These are the original pair of dueling pistols used in the Burr-Hamilton Duel. These were also used in the duel which ended Hamilton’s son’s life in 1801. They are English-made flintlock smoothbore pistols by Wogdon & Barton, made before 1797. They are in the collection of the Chase Manhattan Bank, now part of J. P. Morgan Chase.

Hamilton Fires in the Air

In 1804, after an unsuccessful run for governor of New York, Aaron Burr noticed in the press that at a private gathering earlier that year Hamilton had allegedly expressed a strong unfavorable opinion of Burr and his character as a candidate for public office. Correspondence between the two men did not succeed in resolving their differences, and a duel became inevitable. Hamilton agonized over the potential exposure of his family to grief and hardship, but he felt a high sense of duty to protect his honor. In a letter to Eliza the day before the duel, Hamilton wrote: "The Scruples of a Christian have determined me to expose my own life to any extent rather than subject my self to the guilt of taking the life of another. This must increase my hazards & redoubles my pangs for you. But you had rather I should die innocent than live guilty."

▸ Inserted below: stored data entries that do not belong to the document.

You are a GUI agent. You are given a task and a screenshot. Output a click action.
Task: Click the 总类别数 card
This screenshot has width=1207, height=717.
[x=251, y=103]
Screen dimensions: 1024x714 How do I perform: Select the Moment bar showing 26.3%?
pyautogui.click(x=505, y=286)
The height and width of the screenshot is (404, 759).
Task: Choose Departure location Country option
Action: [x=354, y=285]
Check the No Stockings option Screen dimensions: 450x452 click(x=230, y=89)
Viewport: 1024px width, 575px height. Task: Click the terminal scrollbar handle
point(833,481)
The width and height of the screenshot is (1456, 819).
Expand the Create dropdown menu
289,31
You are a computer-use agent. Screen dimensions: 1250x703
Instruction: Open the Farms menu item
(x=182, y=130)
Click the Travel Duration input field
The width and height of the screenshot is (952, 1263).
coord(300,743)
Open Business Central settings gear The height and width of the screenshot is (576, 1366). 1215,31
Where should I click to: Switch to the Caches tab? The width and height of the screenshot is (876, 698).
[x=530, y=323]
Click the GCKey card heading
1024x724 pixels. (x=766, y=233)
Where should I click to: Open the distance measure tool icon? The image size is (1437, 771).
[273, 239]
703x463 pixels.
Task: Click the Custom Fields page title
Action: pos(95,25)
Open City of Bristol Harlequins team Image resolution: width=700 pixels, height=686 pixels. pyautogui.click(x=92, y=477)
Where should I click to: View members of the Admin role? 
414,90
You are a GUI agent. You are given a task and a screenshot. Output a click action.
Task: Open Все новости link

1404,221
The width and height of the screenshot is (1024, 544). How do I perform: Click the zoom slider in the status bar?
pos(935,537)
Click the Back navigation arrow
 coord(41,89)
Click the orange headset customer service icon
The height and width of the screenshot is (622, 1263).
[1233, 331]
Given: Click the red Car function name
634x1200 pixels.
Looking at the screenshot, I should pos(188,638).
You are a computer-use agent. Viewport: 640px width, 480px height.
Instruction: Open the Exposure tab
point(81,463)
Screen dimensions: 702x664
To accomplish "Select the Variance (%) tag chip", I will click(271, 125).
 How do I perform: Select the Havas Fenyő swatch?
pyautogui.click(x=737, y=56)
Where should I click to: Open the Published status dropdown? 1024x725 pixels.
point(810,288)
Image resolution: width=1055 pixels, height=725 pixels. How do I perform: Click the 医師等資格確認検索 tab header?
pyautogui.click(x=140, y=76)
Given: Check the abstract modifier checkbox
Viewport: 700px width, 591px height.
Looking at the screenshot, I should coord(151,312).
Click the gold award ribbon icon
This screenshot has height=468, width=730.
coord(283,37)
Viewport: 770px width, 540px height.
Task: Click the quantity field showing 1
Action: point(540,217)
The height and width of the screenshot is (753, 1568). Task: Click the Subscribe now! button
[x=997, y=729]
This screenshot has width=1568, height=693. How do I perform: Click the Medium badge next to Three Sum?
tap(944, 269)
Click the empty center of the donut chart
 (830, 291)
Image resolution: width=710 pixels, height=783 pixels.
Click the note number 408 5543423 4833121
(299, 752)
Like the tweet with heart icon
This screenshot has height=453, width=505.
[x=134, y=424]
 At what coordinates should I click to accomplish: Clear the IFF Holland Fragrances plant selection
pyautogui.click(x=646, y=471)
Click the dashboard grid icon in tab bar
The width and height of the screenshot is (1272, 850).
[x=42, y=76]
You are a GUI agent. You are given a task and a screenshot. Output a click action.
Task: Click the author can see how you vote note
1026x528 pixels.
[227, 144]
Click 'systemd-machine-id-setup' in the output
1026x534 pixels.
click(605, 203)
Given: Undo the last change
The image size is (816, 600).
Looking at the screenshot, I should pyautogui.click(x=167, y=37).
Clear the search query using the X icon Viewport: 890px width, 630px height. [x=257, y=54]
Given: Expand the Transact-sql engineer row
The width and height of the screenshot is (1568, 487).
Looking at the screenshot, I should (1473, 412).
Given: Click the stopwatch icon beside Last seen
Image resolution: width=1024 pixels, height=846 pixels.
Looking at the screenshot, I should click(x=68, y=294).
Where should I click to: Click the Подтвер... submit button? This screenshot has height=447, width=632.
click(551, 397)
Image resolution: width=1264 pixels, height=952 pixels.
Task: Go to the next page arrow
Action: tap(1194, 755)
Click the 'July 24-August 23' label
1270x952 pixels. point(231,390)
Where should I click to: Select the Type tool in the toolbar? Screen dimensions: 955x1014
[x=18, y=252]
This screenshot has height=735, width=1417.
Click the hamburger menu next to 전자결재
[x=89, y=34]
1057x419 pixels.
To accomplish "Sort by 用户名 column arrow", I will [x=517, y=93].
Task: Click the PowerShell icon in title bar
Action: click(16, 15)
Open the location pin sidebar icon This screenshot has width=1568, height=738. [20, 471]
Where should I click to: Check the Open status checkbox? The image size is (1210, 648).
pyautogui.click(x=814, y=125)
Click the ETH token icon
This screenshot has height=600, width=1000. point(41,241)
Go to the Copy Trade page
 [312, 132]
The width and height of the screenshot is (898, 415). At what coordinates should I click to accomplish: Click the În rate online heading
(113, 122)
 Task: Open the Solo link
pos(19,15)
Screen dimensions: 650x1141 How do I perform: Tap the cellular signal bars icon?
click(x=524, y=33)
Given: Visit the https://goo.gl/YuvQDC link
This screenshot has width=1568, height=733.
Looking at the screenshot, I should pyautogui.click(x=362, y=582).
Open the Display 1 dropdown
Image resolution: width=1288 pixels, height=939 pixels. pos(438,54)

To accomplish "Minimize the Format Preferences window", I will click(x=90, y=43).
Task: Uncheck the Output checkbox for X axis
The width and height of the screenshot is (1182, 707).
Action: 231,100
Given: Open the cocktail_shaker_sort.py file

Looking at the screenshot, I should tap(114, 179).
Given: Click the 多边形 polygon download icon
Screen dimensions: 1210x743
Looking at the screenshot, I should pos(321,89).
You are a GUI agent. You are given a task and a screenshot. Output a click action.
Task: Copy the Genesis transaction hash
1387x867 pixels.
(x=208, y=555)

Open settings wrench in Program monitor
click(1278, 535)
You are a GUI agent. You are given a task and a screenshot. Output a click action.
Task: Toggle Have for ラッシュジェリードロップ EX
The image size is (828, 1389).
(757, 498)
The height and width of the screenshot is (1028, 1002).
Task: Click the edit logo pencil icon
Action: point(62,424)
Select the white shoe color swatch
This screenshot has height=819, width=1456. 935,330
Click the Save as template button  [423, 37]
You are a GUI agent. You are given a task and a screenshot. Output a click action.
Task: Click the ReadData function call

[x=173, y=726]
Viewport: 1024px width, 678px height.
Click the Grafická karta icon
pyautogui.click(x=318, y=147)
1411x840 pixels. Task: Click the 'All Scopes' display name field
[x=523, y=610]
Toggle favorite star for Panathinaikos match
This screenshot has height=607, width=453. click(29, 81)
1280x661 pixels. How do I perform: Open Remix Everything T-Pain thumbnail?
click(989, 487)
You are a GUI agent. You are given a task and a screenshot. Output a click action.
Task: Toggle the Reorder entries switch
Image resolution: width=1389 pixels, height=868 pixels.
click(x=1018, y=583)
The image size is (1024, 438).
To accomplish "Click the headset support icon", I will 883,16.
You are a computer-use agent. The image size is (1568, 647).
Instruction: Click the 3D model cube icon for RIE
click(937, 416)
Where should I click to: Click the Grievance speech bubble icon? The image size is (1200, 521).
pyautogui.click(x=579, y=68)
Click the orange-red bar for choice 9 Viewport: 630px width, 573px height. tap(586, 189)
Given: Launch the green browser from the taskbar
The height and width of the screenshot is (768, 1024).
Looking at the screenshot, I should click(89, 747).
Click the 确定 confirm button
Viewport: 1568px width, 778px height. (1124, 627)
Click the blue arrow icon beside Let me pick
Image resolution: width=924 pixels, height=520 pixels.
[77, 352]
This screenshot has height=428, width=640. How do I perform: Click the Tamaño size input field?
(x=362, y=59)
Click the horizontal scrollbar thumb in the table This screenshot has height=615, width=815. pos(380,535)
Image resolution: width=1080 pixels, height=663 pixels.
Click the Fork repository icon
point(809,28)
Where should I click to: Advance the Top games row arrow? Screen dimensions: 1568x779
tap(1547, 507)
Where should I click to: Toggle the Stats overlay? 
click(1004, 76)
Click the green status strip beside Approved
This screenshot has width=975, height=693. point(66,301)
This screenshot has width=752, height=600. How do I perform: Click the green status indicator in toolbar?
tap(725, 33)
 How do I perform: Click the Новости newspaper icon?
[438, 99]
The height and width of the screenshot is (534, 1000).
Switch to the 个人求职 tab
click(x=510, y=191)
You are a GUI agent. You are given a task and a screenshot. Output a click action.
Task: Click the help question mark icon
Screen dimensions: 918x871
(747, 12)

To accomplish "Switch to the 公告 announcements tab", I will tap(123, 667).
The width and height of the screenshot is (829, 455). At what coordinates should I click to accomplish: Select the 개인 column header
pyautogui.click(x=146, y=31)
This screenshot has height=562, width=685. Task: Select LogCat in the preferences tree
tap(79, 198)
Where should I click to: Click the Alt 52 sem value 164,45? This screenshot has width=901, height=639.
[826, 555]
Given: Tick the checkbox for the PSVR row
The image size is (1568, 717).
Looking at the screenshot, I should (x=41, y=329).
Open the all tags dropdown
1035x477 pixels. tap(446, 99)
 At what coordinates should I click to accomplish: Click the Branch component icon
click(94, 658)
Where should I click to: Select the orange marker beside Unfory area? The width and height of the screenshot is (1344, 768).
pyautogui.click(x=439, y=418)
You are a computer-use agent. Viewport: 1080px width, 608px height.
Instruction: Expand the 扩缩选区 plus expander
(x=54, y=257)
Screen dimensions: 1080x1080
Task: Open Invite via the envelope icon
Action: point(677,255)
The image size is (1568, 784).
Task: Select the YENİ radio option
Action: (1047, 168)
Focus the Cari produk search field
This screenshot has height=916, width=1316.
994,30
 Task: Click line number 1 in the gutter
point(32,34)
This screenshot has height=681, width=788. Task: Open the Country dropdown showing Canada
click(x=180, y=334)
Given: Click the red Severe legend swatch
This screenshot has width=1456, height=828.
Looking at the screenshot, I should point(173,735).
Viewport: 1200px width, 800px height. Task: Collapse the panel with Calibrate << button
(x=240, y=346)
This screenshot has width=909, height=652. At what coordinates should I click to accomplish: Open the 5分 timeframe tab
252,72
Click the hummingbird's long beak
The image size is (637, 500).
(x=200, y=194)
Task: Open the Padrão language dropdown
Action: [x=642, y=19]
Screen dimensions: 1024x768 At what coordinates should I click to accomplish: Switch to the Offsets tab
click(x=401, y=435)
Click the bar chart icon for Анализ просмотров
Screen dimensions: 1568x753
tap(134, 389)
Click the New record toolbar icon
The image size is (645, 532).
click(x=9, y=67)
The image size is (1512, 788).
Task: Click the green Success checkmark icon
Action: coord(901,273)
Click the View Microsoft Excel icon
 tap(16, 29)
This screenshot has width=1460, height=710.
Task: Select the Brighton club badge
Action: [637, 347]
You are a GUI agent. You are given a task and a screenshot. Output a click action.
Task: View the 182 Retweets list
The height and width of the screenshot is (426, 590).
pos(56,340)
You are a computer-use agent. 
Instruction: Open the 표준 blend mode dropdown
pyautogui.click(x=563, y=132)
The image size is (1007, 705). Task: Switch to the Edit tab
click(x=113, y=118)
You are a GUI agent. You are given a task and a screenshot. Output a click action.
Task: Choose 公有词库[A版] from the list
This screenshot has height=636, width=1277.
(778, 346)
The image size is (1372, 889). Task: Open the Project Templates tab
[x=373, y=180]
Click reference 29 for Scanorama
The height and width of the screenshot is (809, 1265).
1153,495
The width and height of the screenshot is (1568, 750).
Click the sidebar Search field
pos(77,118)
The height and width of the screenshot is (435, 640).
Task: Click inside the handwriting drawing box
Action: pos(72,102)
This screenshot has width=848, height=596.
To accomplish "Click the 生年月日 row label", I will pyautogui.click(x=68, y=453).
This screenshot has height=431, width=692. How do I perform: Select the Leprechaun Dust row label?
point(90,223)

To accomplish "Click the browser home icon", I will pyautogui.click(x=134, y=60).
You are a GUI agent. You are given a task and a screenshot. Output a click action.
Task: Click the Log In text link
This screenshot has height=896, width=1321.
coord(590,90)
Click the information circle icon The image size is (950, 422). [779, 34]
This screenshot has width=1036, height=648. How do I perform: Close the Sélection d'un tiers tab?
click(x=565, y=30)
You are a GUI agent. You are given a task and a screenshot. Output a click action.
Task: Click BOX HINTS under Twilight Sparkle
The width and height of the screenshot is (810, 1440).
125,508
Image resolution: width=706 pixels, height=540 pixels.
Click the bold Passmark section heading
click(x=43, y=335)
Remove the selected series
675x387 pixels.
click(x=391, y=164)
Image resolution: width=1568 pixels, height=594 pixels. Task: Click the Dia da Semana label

In a moving parting note to Eliza of July 4th, Hamilton wrote: "This letter, my very dear Eliza, will not be delivered to you, unless I shall first have terminated my earthly career; to begin, as I humbly hope from redeeming grace and divine mercy, a happy immortality. If it had been possible for me to have avoided the interview, my love for you and my precious children would have been alone a decisive motive. But it was not possible, without sacrifices which would have rendered me unworthy of your esteem. I need not tell you of the pangs I feel, from the idea of quitting you and exposing you to the anguish which I know you would feel..." Hamilton died the day after the duel.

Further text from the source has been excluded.